## [Instruction]
Transcribe every row below without changing anything.
(Beginning of Stored data)
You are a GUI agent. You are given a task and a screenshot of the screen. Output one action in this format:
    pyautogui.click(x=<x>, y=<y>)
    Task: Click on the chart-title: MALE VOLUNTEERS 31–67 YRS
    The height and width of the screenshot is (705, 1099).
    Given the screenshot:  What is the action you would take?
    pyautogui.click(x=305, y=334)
(End of Stored data)
## [Output of the exercise]
You are a GUI agent. You are given a task and a screenshot of the screen. Output one action in this format:
    pyautogui.click(x=<x>, y=<y>)
    Task: Click on the chart-title: MALE VOLUNTEERS 31–67 YRS
    The height and width of the screenshot is (705, 1099).
    Given the screenshot:  What is the action you would take?
    pyautogui.click(x=305, y=334)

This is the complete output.